_Provided text_.
○ ○ ○ ○ ○ ○ ○

Hydrogen and e-fuels represent one of the few viable pathways to decarbonize sectors responsible for approximately 30% of global emissions that cannot be easily electrified: heavy industry, long-haul shipping, aviation, and high-temperature manufacturing. In North America specifically, the policy landscape shifted dramatically between 2022 and 2025, with the Inflation Reduction Act's 45V production tax credit offering up to $3/kg for hydrogen produced with lifecycle emissions below 0.45 kg CO2e/kg H2.

The stakes are substantial. According to the U.S. Department of Energy's 2024 National Clean Hydrogen Strategy update, domestic clean hydrogen demand could reach 10 million metric tons annually by 2030 and 50 million metric tons by 2050. Canada's hydrogen strategy targets 30% of delivered energy from hydrogen by 2050. Mexico's emerging framework, while less developed, identifies hydrogen as central to its industrial decarbonization pathway.

Yet the 2024-2025 period exposed critical execution challenges. The Treasury Department's final 45V guidance, released in January 2025, imposed strict hourly matching requirements for green hydrogen production beginning in 2028, requiring electrolyzers to demonstrate temporal correlation with renewable generation. This ruling effectively increased projected LCOH by $0.40–$0.80/kg for projects that had modeled annual matching assumptions. Simultaneously, interconnection queue backlogs across major grid regions—ERCOT, PJM, and CAISO—extended average wait times beyond 5 years, stranding gigawatts of renewable capacity that would otherwise support hydrogen production.

○ ○ ○ ○ ○ ○ ○

_Supplied data_.
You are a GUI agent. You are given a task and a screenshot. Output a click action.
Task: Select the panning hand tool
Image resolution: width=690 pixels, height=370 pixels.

○ ○ ○ ○ ○ ○ ○

_Instructions_.
**A.** In the hydrogen passage, when did the Treasury Department release its final 45V guidance?
**B.** Retype the hydrogen passage between "Hydrogen and e-fuels" and "kg CO2e/kg H2.", inclusive.
**C.** List the sectors that the hydrogen passage names as hard to electrify.

_Results of the tasks_.
**A.** January 2025

**B.**
Hydrogen and e-fuels represent one of the few viable pathways to decarbonize sectors responsible for approximately 30% of global emissions that cannot be easily electrified: heavy industry, long-haul shipping, aviation, and high-temperature manufacturing. In North America specifically, the policy landscape shifted dramatically between 2022 and 2025, with the Inflation Reduction Act's 45V production tax credit offering up to $3/kg for hydrogen produced with lifecycle emissions below 0.45 kg CO2e/kg H2.

**C.** heavy industry, long-haul shipping, aviation, high-temperature manufacturing